Based in Kent’s Medway towns, Upcdownc describe themselves as a “progressive, sludge, horror synth outfit”. I’d go one step further and say they were a “fun” progressive, sludge, horror synth outfit. The band has been around for a long time – I think that this is their 19th Bandcamp release! I’m approaching this review as if they are a new band because they are new to me. I infer from their accompanying notes on Bandcamp that they have undergone a few changes in line-up and are presently a three-piece. I briefly dipped into some of the previous releases and there was some evidence of screamo (is it?) but, mercifully, not here. They use synthesisers, but I’m left with the impression that they are a guitar-oriented band.
There’s always some debate going on about genres on some corner or another of the Interwebs, and there are plenty to choose from. Adding another genre label borrowed from another art form is nothing new. There’s seemingly less debate in film. If music shared the same labels for genres as film we’d have Action-Adventure Metal/Comedy Skiffle/Acid Crime/Drama – more an album by Yes than a genre – Heavy Horror/Romance & Blues/Prog-Sci-fi /(Country &) Western music; and there is indeed a crossover between the two arts. Over the years a plethora of acts from Alice Cooper to Slipknot have tapped into this with varying degrees of tongue-in-cheek and success.

**What needs to be done:**
Carry on the review of Upcdownc from the point where it stops.

**Material provided:**
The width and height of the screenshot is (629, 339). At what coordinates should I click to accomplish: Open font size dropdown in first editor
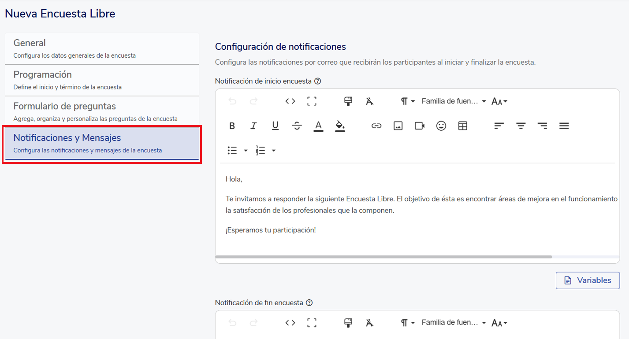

**Expected answer:**
Horror is a tricky one. It is so hard to capture this in music without coming across as camp and terrible: like the Roger Corman film Frankenstein Meets the Space Monster, or cheesy, like pretty much any Hammer Horror film. Close your eyes and picture that publicity shot of Christopher Lee with fangs looming at you. There you go. Few films in the genre make the hairs stand up on the back of one’s neck. How tall an order to do this as a rock band on a music album devoid of visuals without attracting pointing fingers of fans in a Bodysnatchers stylee (the 1978 version) and cries of “cliché”?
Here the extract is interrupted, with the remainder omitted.